The anti-oil Union of Concerned Scientists claims that California’s planned petroleum phaseout poses serious challenges are the result of “a gasoline market that is suffering from concentrated market power.” Some California regulations, says the UCS, “are no longer working as designed” solely because of corporate greed.

But California’s war on oil had already shrunk the number of state refineries from a peak of 40 in 1983 to just 11. The Breakthrough Institute says the closure of the Phillips 66 and Valero refineries removes 17.5% of California’s in-state refining capacity.

California is essentially a “fuel island,” as there are no pipelines delivering CARBOB (special California blends sold nowhere else in the U.S.) into the state. The departure of the two majors ensures Californians will pay even higher gasoline prices as they increasingly rely on gasoline shipped from Asia and via the Panama Canal from the U.S. Gulf Coast.

Foreigners already supply 15 to 20% of gasoline used by California drivers, who pay $1.50 or so more than drivers anywhere else in the continental United States. Any disruption in the international supply chain (along with maintenance or accident shutdowns of in-state refineries) can cause short-term price spikes across the state.

Forbes notes that California’s cap-and-trade program forces refineries to buy carbon credits that increase operational costs and thus the price of gasoline. While other regulations add daily costs, California’s response to supply disruptions has led to state lawsuits and even more restrictive legislation – punishing the industry for political mistakes.

Apparently, some streaks of light have reached Sacramento, as in late August the California Energy Commission postponed its plan to require oil companies to pay an excess profits penalty until 2030. The CEC has yet to determine exactly what would be an “excess profit” under the 2022 law pushed by Governor Gavin Newsom after gasoline prices spiked that summer.

Shortly afterward, the California legislature, via Senate Bill 237, authorized heavily Democratic Kern County to issue 2,000 new drilling permits a year without further environmental review for the next decade.

Oil and Gas Watch called the move a ruse to convince refineries to stick around and maybe save consumers a few pennies a gallon and to cover lawmakers’ fear of a consumer revolt against costly “progressive” climate and environmental programs that have sparked a mass exodus.

The California Policy Institute said SB 237 is akin to throwing a bucket of water onto a raging fire.

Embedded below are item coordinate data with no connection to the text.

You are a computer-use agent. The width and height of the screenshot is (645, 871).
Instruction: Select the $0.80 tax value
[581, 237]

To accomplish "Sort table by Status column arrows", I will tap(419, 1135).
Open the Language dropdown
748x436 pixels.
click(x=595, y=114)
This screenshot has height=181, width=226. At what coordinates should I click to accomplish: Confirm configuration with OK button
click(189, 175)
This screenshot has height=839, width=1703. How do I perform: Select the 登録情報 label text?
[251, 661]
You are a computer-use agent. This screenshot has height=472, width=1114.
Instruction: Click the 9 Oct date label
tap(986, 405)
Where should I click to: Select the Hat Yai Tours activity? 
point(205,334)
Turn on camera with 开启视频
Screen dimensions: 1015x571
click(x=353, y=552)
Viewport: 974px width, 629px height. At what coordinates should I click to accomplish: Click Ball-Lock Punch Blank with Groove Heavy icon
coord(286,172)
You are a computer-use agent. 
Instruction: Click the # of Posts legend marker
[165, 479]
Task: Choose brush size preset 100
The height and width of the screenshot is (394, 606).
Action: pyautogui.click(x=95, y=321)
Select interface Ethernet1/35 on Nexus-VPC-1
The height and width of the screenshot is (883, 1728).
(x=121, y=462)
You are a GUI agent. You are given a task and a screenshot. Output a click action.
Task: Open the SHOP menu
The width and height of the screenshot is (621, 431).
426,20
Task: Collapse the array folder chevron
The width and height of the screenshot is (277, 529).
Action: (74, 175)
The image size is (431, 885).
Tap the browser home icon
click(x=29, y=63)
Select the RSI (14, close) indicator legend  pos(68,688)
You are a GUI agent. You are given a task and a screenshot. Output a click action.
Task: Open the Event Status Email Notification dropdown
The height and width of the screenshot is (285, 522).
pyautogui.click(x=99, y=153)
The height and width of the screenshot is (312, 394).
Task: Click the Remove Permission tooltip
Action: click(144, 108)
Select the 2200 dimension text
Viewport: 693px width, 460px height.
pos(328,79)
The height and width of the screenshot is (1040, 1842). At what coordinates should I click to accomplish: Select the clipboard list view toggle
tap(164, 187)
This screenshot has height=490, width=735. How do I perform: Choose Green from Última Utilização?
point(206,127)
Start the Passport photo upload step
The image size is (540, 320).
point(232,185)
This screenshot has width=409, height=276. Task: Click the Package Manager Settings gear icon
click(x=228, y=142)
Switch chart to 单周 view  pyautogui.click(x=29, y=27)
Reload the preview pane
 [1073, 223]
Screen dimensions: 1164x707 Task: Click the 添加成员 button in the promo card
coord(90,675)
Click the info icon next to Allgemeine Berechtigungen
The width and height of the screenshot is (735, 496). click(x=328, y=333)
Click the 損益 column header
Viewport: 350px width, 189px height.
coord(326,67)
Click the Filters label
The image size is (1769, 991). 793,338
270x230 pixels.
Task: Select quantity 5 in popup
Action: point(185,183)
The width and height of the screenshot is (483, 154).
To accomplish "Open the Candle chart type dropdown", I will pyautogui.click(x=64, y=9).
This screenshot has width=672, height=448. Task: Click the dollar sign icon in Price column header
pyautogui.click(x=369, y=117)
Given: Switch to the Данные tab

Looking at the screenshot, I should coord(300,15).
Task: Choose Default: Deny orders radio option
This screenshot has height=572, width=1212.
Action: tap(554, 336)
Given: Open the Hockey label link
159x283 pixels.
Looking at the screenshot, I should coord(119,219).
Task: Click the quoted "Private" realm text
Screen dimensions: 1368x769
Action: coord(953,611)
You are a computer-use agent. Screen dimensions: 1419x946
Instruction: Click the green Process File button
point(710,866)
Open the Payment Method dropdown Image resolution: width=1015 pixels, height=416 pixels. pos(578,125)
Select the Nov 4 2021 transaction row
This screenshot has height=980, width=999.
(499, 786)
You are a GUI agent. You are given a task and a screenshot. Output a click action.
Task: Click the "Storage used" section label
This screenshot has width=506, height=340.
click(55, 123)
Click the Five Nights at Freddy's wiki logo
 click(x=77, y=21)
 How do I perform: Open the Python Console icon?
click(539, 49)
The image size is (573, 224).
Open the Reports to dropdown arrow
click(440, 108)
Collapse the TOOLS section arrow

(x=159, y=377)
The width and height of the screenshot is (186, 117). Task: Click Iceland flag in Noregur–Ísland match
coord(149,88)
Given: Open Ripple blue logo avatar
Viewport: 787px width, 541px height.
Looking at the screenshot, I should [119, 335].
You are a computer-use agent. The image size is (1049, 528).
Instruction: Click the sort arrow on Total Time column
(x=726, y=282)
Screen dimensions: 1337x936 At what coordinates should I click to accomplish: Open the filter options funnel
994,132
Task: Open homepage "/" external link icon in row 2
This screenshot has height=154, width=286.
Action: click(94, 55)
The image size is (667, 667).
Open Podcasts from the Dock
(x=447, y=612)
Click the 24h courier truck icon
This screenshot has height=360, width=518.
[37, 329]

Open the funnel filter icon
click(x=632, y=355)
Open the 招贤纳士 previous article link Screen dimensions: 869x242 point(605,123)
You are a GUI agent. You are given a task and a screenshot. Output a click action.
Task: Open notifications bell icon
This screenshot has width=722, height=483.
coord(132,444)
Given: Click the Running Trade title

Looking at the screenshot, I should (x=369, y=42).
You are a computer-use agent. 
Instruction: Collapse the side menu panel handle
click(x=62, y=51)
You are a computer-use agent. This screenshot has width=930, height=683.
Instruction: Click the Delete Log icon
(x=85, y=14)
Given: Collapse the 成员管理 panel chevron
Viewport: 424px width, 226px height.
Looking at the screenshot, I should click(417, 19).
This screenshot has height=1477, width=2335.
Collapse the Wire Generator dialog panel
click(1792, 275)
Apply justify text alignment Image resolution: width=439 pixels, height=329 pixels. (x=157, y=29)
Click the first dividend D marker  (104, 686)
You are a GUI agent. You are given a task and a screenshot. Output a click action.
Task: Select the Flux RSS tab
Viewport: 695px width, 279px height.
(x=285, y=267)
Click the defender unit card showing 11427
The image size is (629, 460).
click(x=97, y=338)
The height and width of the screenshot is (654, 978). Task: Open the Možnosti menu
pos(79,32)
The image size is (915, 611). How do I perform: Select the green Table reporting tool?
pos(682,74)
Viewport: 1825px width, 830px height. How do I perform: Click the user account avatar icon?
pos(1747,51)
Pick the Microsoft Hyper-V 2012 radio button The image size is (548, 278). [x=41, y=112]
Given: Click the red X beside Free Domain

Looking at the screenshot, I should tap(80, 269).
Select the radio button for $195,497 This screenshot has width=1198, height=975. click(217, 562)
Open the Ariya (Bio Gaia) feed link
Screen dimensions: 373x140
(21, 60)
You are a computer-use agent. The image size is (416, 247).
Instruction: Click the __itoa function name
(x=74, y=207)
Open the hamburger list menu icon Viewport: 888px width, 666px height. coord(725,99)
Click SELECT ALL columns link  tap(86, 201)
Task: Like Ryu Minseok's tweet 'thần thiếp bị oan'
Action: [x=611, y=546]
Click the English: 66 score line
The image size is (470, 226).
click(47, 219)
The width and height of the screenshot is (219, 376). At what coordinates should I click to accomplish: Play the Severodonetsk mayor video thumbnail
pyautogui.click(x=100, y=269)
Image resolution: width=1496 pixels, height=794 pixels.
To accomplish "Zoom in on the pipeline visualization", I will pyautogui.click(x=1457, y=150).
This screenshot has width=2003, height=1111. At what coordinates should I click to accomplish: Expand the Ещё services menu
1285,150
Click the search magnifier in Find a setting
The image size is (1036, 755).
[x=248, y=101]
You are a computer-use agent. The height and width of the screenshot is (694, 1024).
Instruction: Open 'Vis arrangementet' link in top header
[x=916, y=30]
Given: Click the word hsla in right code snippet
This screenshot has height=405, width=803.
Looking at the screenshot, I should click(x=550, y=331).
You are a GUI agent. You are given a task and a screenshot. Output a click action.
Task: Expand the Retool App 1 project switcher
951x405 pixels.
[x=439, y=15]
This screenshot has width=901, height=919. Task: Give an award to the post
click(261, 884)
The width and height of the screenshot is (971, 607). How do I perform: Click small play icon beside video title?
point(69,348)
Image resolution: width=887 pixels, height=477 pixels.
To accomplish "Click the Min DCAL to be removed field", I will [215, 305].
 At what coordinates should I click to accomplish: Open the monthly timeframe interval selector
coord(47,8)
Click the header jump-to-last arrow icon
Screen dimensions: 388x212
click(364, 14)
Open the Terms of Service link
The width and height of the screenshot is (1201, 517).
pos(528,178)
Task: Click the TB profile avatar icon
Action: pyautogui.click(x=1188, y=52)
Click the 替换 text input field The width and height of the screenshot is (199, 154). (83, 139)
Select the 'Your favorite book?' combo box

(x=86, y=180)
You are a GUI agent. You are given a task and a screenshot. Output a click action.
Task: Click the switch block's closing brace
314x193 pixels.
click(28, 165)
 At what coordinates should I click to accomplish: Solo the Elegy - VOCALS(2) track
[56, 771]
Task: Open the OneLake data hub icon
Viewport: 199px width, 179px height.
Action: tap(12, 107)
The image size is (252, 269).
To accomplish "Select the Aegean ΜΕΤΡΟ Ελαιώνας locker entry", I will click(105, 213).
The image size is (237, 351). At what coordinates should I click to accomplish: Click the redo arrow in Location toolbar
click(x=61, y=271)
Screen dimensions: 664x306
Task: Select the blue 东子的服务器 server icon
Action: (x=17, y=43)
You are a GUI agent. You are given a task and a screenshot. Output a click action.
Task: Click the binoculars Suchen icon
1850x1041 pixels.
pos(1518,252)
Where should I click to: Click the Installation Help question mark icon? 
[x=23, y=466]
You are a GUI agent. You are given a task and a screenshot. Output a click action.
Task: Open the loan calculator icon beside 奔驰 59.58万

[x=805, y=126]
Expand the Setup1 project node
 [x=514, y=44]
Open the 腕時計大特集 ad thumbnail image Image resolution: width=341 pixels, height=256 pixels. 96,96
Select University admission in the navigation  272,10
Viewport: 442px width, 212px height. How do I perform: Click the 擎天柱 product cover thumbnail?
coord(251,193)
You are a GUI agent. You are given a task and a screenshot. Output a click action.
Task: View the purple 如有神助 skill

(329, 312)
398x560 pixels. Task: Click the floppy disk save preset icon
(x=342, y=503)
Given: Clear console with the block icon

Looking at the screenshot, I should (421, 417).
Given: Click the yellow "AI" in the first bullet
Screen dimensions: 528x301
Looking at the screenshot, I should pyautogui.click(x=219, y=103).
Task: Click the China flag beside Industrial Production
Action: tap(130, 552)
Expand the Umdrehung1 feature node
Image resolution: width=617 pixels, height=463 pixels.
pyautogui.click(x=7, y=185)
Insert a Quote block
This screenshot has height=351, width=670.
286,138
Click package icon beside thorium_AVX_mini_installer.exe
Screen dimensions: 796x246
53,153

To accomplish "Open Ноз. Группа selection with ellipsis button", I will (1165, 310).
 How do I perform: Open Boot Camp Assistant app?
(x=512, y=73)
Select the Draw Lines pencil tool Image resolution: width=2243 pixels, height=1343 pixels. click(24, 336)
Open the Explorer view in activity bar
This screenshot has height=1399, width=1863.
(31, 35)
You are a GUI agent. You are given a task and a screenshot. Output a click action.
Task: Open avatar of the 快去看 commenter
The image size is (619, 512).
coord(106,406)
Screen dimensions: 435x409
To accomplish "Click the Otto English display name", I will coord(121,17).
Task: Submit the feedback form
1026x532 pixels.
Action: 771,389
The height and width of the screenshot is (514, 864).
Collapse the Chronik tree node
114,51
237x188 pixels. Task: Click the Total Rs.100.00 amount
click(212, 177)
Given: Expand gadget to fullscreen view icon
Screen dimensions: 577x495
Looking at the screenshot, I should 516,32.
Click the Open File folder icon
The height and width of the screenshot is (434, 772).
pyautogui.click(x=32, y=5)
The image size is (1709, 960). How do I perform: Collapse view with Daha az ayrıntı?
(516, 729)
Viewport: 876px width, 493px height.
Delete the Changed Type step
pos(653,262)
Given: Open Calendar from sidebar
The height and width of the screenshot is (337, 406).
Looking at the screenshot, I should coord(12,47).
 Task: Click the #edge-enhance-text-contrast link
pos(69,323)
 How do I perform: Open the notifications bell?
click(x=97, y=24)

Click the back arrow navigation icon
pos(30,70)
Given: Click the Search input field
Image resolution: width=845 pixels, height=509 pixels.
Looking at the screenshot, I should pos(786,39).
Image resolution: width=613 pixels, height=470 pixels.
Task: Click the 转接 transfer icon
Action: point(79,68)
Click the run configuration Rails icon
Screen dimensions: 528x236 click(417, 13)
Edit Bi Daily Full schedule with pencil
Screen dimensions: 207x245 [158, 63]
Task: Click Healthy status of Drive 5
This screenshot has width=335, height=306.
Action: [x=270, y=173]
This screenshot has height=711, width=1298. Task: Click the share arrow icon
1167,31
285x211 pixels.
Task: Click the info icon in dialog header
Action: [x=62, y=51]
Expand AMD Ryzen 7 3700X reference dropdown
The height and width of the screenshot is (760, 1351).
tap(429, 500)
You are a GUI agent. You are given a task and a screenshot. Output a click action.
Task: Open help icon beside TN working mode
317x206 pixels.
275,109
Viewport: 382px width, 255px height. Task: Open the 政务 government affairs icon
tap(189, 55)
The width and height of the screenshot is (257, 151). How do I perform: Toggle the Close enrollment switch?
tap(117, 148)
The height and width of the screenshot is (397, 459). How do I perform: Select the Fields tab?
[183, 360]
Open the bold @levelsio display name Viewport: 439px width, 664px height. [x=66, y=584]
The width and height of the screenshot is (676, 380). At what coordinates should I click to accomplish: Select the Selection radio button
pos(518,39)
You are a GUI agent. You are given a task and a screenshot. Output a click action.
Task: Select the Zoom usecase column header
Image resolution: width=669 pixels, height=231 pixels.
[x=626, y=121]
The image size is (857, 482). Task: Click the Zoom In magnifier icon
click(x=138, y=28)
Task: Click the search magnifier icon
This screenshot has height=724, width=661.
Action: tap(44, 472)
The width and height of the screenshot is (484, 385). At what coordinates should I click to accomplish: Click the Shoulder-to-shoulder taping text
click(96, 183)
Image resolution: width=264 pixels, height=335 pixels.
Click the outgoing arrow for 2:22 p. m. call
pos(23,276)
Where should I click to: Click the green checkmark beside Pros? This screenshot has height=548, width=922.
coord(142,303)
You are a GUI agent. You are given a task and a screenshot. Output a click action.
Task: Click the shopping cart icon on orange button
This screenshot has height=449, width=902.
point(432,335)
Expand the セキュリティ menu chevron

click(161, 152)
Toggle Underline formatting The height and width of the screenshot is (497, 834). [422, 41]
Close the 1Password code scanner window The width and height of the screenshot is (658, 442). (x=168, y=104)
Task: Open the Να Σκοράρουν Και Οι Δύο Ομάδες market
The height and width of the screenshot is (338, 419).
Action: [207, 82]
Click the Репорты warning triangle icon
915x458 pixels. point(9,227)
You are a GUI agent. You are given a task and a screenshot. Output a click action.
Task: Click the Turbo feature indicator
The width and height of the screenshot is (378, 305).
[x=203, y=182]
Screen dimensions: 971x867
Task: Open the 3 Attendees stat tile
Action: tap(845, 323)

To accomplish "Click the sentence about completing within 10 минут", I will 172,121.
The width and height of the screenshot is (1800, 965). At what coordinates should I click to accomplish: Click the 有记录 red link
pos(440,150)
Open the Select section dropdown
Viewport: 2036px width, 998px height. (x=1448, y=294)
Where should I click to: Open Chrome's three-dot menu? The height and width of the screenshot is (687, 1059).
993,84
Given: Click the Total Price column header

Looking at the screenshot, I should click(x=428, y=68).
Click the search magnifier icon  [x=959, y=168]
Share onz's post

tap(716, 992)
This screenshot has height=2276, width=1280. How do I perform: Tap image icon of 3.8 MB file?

California’s in-state oil production was already down from 402 million barrels in 1986 to just 118 million barrels in 2024, and, as consumption in 2024 was 511 million barrels, the state is importing 77% of its petroleum.

SB 237 cuts off high-value fields in Los Angeles, Ventura, and Santa Barbara Counties from new drilling and does not allow for fracking, which is required for most Kern County wells. Already, says CPI, California’s major north-south pipelines are flowing at rates near the tipping point; they cannot operate at all if the flow of oil falls below 25% of capacity.

Imagine what will happen should just one or two more California refineries throw in the towel.

Despite leaving the state, Phillips 66 has partnered with Kinder Morgan Inc. to propose a 1,300-mile pipeline from Borger, Texas, to Phoenix, Arizona, where it would intersect with a reverse-flow West Line that today runs from Colton, California, to Phoenix. The Western Gate Pipeline, which would deliver 200,000 barrels a day of gasoline, diesel, and jet fuel, would fill a gap in Arizona’s supply chain caused by its dependence on California gasoline.

Or, perhaps, a California refinery might just relocate to a state with less onerous regulations and not a single refinery.

California could just balk at accepting gasoline from less virtuous states. What’s another industry to lose? But it could liberate Arizona and Nevada from dependence on California’s increasingly less dependable politics.

Or, California could give up its war on gasoline.